┏━━
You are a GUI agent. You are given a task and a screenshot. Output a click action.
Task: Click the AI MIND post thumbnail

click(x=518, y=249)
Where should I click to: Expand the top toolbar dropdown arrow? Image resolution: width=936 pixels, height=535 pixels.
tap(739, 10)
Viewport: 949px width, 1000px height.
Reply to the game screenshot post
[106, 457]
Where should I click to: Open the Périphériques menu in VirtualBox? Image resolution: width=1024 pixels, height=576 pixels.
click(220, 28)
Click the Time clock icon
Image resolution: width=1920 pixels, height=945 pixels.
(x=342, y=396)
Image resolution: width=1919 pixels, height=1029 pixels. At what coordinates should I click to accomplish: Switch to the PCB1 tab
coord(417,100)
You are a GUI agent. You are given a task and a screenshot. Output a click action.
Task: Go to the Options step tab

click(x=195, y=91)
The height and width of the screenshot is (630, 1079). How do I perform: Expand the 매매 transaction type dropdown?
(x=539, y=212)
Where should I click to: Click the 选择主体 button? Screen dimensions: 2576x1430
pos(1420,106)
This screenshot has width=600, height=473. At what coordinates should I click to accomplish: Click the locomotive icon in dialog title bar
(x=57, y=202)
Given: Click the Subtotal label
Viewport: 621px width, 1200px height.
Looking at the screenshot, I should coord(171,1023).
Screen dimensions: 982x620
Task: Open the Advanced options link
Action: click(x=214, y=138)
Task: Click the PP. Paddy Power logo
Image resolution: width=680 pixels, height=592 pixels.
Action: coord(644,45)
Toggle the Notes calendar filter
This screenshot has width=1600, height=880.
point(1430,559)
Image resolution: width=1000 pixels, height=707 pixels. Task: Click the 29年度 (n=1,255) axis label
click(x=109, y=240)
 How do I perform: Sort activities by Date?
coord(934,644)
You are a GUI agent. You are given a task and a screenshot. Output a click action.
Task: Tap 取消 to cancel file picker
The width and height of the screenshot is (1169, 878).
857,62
┗━━
→ Your task
State how many lines in the entries above contain the string "This", matching case exactly, and reply with only the number.

→ Exercise solution
2